After a lingering winter that all but squeezed out spring, the garden is essentially planted. Yes, there is more to do. We intentionally shifted, this season, away from direct seeding as much as possible, opting instead to transplant seedlings started in the greenhouse. Transplanting helps us get ahead of the weeds, enables us to more precisely space the plants in the rows, and the greenhouse’s limited real estate helps us stagger plantings so that everything doesn’t mature at once. All of which means there will be waves of planting for several weeks to come. The “three sisters” project — an ancient companion planting concept integrating corn, beans and squash — is ready for the second phase now that the corn has emerged from the ground on its way to offering itself as a trellis for the beans. All that, and the sweet potato slips ordered months ago are just now being shipped by the supplier.
Those provisos accepted, however, the garden is essentially underway. The fencing has been mended. The irrigation system, simplified by the addition of a new hydrant and made urgent by the premature advent of 90-degree days, has been reassembled. The beds, thanks to the new implements and design, have been created and largely filled. Weeding, the incessant pastime of summer, is underway.
And though it always feels like we are behind — the obligatory neurosis of farming — the reality is that we are right on schedule. At least our schedule. In the rarified environment of the greenhouse we have, since early March, sown, we have watered, we have managed the temperature and the timing. In recent weeks we have opened the garden soil and nestled the juvenile plants into place. And now we’ll see. We’ll see if anything grows or fruits, despite the odds. “Odds” because it’s all a major gamble. Its not, in other words, smooth and confident sailing from here to harvest. Indeed, the bean leaves already look like Swiss cheese thanks to the appetite of some early pest. We’ve replaced half a dozen tomato plants because some pernicious varmint helped itself, never mind the fence. And the berry canes have taken it upon themselves to invade anywhere they so please. And already, barely into the season, we are trimming and hoeing and pulling, alternating between hope and despair.
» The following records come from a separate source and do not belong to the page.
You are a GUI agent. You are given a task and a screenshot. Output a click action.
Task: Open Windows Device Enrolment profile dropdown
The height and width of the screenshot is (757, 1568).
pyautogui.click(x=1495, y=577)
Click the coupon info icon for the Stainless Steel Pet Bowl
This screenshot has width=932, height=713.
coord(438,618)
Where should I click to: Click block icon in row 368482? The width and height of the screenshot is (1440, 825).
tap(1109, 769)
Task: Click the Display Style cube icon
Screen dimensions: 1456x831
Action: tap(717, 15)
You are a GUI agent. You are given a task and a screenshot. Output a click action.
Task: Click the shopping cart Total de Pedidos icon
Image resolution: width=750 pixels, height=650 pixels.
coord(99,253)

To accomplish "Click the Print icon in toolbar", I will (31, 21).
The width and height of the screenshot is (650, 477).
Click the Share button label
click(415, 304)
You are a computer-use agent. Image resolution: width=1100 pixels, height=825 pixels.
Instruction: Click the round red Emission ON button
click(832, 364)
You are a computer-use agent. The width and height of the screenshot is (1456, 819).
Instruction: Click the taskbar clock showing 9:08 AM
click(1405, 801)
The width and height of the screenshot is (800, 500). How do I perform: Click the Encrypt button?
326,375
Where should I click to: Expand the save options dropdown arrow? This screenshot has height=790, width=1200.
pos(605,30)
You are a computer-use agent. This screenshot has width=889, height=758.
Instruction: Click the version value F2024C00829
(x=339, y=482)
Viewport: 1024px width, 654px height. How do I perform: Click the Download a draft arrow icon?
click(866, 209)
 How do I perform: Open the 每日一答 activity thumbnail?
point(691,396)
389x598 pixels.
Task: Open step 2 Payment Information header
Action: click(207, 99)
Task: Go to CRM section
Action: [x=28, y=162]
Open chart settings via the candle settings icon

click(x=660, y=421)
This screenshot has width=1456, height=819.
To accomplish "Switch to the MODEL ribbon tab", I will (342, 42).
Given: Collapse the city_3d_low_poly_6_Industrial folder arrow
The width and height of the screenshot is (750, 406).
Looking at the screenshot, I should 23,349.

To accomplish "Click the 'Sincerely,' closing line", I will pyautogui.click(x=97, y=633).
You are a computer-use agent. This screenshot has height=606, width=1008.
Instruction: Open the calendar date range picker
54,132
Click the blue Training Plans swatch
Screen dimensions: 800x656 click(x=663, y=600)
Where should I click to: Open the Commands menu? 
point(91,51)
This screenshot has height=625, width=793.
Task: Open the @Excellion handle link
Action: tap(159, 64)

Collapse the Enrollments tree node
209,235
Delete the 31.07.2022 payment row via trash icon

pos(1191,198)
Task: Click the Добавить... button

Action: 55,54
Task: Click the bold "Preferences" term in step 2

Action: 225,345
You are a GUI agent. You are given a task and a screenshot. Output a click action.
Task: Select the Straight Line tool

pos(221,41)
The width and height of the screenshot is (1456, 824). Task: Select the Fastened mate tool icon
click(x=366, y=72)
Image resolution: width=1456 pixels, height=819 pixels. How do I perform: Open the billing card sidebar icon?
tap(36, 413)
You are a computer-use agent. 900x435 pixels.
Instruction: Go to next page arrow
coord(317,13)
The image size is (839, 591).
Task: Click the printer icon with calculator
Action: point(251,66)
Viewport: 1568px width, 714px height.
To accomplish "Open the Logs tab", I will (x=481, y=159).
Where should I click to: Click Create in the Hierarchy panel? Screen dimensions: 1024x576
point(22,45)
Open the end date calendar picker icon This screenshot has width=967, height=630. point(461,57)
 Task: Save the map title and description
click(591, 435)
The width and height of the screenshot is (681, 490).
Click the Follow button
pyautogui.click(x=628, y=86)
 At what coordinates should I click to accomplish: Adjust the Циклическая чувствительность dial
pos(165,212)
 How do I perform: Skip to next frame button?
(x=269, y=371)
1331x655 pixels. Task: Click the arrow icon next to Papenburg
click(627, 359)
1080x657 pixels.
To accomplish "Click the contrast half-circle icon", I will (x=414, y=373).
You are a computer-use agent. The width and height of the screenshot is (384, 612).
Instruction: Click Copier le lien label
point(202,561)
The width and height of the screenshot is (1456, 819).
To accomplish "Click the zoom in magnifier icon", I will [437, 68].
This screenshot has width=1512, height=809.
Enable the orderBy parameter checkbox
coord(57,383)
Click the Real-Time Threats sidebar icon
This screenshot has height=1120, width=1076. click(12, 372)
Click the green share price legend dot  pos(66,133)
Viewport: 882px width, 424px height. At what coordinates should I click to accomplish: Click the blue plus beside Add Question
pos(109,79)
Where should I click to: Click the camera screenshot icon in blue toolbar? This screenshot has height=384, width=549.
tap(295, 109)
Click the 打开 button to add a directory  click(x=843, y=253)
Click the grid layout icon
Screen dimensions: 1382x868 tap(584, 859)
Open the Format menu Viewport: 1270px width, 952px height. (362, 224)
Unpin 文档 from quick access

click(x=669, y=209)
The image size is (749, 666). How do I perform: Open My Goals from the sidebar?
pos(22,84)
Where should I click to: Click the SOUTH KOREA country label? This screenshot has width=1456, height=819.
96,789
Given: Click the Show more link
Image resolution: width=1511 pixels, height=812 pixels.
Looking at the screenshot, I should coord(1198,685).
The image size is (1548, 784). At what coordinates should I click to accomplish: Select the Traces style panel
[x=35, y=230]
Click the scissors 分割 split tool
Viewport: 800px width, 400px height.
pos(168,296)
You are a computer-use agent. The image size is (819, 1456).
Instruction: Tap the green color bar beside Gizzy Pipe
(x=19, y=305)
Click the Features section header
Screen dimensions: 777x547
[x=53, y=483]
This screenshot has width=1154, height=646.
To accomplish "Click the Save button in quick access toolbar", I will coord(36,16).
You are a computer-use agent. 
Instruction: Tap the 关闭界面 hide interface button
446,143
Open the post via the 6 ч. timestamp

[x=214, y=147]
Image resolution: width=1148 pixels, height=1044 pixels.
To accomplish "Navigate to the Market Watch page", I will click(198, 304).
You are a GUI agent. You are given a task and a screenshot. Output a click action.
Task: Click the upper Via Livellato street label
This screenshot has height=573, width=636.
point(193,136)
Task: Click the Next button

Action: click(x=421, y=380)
We watch the forecast for rain. We spread a little more composted manure. We pull a weed. We wring our hands. We pray. Ultimately, we dig deeply into ourselves for the patience and larger view this kind of endeavor teaches and daily demands. I think of that biblical admission from the Apostle Paul — in a rare moment of humility and in the midst of one of those early church rivalries — that, “I planted, Apollos watered, but God gives the growth.” Which is to say that none of us is in charge of it all. We do what we can do, and then let go. And wait.
And so, we’ll see what might grow — through our efforts and all those which are beyond us. We’ll see what might happen because of us, in spite of us, or coincidental to us.
We will do our part, acknowledging that the bigger part is out of our hands.
Which is humbling, of course, but the truth about most things in our life.
We sow a seed. Someone else waters. Something else — something marvelously, mysteriously, ineffably beyond us — gives it growth.
It’s maddening, I suppose, to good bootstrap-pulling, self-reliant delusionals reared to believe we can do anything and all;
…but it is, quite simply, the actual way things work. If I quiet myself enough to hear her, I hear the earth gently and lovingly chastising and coaxing me with the simple invitation:
“Get over yourself, take a deep breath, and simply participate in the wonder of what is transpiring.”
Well, we’ll see. Listening just now to the thundering rain that simultaneously nourishes, drowns, washes away and keeps us out of the garden, we can do little else.